Re: [greenstone-users] RE:Greenstone 2.5: Images are not seen after importing from MS Word files

From John R. McPherson
DateTue, 06 Jul 2004 11:40:22 +1200
Subject Re: [greenstone-users] RE:Greenstone 2.5: Images are not seen after importing from MS Word files
In-Reply-To (BAY15-F37EQJi9AJpn800026682-hotmail-com)
Raitis Brodezhonok wrote:
> Hello Greenstone users and designers!
> This might be the useful information for those who make collection from
> MS Word doc. files with images inside and maybe not only in this case.
> I tried Greenstone 2.51 under OS MS windows installed in directory
> C:Program Filesgsdl.
> When collection was made I could not see images there.
> 1) if in source doc. there was hyperlink to an image file, then link
> was not accessible;

Hi, it depends on the image format and how it is stored.
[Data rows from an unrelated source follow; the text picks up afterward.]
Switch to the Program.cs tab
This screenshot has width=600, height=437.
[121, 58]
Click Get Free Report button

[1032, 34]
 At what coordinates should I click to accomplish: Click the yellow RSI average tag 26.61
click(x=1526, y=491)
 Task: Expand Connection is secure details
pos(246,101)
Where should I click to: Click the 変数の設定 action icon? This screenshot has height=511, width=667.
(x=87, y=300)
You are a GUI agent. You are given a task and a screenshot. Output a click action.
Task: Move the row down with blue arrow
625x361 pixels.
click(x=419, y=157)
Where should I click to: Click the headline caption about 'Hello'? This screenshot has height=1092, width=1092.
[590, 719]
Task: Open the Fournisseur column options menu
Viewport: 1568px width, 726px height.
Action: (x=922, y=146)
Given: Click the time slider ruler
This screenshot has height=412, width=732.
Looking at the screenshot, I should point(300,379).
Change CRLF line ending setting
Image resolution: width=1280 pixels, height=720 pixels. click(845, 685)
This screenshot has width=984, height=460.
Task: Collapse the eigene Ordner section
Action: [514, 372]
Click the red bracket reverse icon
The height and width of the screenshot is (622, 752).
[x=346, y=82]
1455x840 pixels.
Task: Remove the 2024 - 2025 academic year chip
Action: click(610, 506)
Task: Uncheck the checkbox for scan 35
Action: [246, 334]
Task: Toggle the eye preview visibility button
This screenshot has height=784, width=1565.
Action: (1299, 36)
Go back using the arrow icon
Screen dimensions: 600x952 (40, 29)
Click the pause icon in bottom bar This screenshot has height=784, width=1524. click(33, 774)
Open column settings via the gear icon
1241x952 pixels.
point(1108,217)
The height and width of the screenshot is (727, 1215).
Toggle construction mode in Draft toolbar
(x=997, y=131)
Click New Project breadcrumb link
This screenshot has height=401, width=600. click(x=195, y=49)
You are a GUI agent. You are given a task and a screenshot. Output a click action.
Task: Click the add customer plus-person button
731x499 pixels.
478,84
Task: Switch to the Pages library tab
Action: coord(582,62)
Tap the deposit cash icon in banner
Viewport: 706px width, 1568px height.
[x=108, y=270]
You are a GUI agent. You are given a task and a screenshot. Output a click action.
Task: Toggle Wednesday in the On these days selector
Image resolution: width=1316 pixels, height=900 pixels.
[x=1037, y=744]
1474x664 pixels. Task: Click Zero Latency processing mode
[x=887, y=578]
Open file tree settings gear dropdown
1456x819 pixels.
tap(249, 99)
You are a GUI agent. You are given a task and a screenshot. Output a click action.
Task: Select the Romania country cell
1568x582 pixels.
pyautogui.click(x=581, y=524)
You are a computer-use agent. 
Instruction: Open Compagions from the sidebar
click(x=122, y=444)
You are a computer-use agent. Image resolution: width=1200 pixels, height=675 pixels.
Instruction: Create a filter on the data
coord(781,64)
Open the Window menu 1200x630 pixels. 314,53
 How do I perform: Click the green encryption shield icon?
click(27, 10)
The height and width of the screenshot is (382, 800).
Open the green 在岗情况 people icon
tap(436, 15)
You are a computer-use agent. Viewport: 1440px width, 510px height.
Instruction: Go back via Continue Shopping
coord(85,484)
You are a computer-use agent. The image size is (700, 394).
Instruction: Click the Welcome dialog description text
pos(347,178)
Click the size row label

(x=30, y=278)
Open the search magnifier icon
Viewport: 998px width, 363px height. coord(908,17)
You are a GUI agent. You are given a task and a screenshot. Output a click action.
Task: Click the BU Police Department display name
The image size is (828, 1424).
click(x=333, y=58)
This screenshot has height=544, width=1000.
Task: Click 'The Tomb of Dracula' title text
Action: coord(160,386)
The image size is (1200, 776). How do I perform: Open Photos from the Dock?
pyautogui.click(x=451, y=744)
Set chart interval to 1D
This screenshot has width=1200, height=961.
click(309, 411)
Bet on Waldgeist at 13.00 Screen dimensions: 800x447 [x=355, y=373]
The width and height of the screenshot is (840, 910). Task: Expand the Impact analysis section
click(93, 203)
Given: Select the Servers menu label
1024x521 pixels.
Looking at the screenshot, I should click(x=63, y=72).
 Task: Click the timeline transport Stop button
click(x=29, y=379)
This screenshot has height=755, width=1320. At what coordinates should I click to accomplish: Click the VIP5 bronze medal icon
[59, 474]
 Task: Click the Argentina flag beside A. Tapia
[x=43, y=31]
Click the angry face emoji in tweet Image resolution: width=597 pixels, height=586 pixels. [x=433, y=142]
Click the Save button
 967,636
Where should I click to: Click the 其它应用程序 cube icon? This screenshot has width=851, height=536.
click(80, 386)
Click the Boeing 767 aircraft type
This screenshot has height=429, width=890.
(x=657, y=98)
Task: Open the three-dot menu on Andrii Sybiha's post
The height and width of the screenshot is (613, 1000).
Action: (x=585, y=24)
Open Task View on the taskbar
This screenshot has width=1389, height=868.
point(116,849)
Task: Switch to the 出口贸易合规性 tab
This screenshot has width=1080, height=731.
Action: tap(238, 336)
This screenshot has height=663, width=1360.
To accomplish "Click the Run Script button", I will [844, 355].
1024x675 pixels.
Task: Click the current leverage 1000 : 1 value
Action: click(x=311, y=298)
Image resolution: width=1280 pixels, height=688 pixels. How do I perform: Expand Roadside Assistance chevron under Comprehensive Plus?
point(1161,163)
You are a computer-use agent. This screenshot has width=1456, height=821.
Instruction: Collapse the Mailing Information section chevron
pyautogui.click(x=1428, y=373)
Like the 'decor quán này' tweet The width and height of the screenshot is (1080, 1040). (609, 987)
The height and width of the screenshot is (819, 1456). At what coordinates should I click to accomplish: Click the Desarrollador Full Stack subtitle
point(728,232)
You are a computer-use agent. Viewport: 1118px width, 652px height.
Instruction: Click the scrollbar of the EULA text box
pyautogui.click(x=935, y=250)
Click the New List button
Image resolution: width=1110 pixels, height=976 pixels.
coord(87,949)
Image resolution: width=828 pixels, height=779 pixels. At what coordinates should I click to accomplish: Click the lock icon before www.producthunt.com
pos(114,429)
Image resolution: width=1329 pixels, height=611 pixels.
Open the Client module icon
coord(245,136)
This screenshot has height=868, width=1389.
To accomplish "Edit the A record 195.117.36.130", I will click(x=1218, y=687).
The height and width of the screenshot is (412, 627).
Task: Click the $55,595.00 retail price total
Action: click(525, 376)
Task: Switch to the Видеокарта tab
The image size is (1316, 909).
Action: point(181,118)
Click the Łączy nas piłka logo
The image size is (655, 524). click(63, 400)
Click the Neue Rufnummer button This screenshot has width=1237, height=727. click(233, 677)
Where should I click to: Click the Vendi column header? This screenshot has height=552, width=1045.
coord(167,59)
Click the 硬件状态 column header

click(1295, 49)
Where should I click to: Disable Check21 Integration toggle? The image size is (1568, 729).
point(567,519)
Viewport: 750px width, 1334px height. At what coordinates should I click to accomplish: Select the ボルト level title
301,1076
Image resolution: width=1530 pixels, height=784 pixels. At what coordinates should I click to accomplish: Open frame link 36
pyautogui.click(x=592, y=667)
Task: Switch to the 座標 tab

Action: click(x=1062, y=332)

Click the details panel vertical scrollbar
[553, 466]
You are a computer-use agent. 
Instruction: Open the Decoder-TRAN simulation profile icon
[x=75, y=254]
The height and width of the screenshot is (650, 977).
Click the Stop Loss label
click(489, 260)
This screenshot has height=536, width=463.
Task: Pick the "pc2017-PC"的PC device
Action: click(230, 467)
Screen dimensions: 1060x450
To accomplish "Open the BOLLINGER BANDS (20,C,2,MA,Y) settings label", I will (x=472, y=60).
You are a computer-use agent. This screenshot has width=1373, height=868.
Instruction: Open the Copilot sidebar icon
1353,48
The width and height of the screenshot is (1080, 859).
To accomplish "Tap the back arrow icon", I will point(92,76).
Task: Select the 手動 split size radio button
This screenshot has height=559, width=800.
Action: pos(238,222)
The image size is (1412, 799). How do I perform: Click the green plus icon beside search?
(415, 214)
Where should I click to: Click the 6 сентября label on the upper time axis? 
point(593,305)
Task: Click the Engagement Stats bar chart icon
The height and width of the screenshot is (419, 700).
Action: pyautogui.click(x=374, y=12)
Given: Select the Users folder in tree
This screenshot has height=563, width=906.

We use a 3rd
party program called "wvWare" to convert MS Word files into .html. It
can extract some images but not others.

> 2) if in source doc. there was inserted picture from a file, then during
> importing in Log file was observed double paths like C:Program
> FilesgsdlcollectdocfilestmpC:Program
> Filesgsdlcollectdocfiles mpD10.jpg and as result images were not
> accessible from collection.
> When I installed Greenstone into directory like C:gsdl , then the
> second problem mentioned above
> disappeared (the 1st one still stays).
> It looks the problem is about Paths with space inside...(C:Program
> Files) !!

Thanks for reporting this... looking at the code it looks like it
checks that links consist of numbers, letters, "."s and "/".
Could you look in your collection's etc/fail.log - I think it prints
out "HTMLPlug: ERROR - badly formatted tag ignored" for any link that
doesn't match that rule.

According to the standards (eg,
spaces aren't allowed in URIs/URLs (they should be escaped as %20), so
we need to track down whether greenstone or wvWare is at fault here, but
either way this will definitely be fixed for the next release of greenstone.

John McPherson